Petition updateAllow continued access of Beaver Dam Reservoir for the publicTemplate Letter to Loudoun County Government Leadership

Tim ScheuermanSterling, VA, United States
Nov 21, 2014
Strength comes in numbers and we understand the Redhill District and their fight with Loudoun Water. Allow us to join them we can gain strength to see the reservoir reopen to the people.
How to help:
1 - PLEASE send emails to Chairman York and COPY the Supervisors. (Email addresses for all Supervisors are provided below)
Loudoun County Board of Supervisors:
Scott.York@loudoun.gov, Chairman
Shawn.Williams@loudoun.gov, Vice Chairman
Suzanne.Volpe@loudoun.gov, Supervisor
Ralph.Buona@loudoun.gov, Supervisor
Janet.Clarke@loudoun.gov, Supervisor
Geary.Higgins@loudoun.gov, Supervisor
Matt.Letourneau@loudoun.gov, Supervisor
Ken.Reid@loudoun.gov, Supervisor
Eugene.Delgaudio@loudoun.gov, Supervisor
Please send an email from each adult in your home. We need a large number of emails to send a clear message.
Use this for the Subject: RECONSIDER: Reject Eminent Domain and Red Hill Water Tower
We have attached a template for the message. Please copy and paste any or all of the paragraphs or add your own text.
Chairman York and Supervisors,
I am deeply disappointed in your actions of 5 November regarding the Red Hill Road water towers. Your lack of honesty and transparency were evident: your vote had already gone to Loudoun Water with a prepared motion preapproved by the general counsel. We respectfully request you reconsider your vote during the Board meeting on 3 December.
Chairman York was elected at-large to represent all the peoples of Loudoun County, not just Fred Jennings and Loudoun Water. We asked the Board to hold Loudoun Water accountable for their actions. As a not-for-profit organization working in the interest of the county, we expect Loudoun Water to be held to a higher standard. In misleading all of us, not just with the Red Hill Road application, but with years-long debacle in Selma and Raspberry Falls, and even the public relations catastrophe of Beaver Dam, Loudoun Water’s stewardship was not in the interest of our community, or the county. We expect better, and expected the Board to demand better. Five of you did not.

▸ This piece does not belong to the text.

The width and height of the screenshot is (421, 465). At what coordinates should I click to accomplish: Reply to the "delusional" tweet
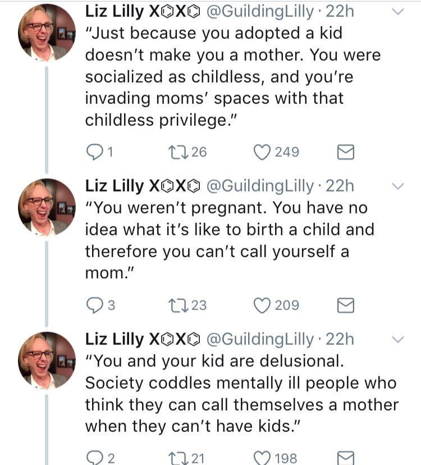[x=95, y=458]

At no time did the citizens who spoke to the Board representing Greene Mill Preserve, Evergreen Reserve, Martin’s Chase, Watson Road, Barkley Ridge, and Red Hill Road ever state or imply that one tower was better than two. We consistently requested that technology applied in neighboring counties be used here: lower the towers or put them underground. During the TLUC you repeatedly questioned the need for the towers to be nearly 200 feet high and understood that lower towers could be built and would not fundamentally change the hybrid system Loudoun Water already supports. Chairman York, you were chairman of the Board when it approved building two tanks at Brambleton and Dulles South. Why is this a concern to you now? Or is this simply a rationalization for flipping your position?

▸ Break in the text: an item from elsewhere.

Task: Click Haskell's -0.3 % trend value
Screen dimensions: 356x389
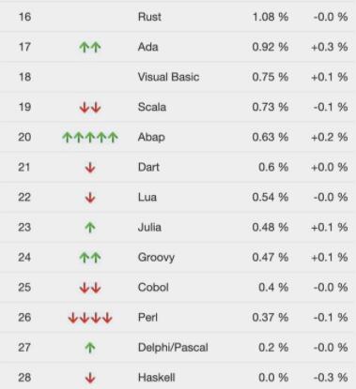Action: click(331, 378)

I fail to comprehend how the impacts on local taxpayers can be so glibly ignored. Time and again Supervisors painted the No Red Hill Water Towers coalition as a bunch of nimbies who won’t accept water storage at this site. That is simply not the case. We repeatedly stressed that we could accept water storage at the Red Hill Road site, but that it should be at ground level not at almost 200 feet. The recent collapse of the sale of adjacent farmland to Willowsford by Mr. Rouse is evidence of the impact elevated water storage has on land values. For hard-working taxpayers who are just seeing property values rise above their mortgages, the November 5th decision is the worst of news because it merely submerges their mortgage once again.
To further address the “viewshed” issue, I call into question Loudoun County Staff’s role in this entire affair. Their characterization of elevated storage as being in in accordance with the Comprehensive Plan is entirely questionable. Yes, the Comprehensive Plan calls for water storage in the Transition Policy Area (TPA) but it does not specify how that storage should be provided. However, the Comprehensive Plan does call for the TPA to be a “visual and spatial transition” from the urban east to the rural west. How can any normal person perceive building some of the tallest water towers in the County as being in accord with that latter statement? It is abundantly clear that the relationships between Loudoun Water, Loudoun County Staff and the Board of Supervisors are far too cozy, akin to more of a rubber-stamping mechanism rather than a robust vetting process to determine the validity of Loudoun Water’s applications.
Chairman York, your vote, and those of the Board members who voted with you, condoned eminent domain. A move by our elected officials that gravely concerns all of us who elected you to represent us. We respectfully request that you reject use of eminent domain and reject the water towers on Red Hill Road.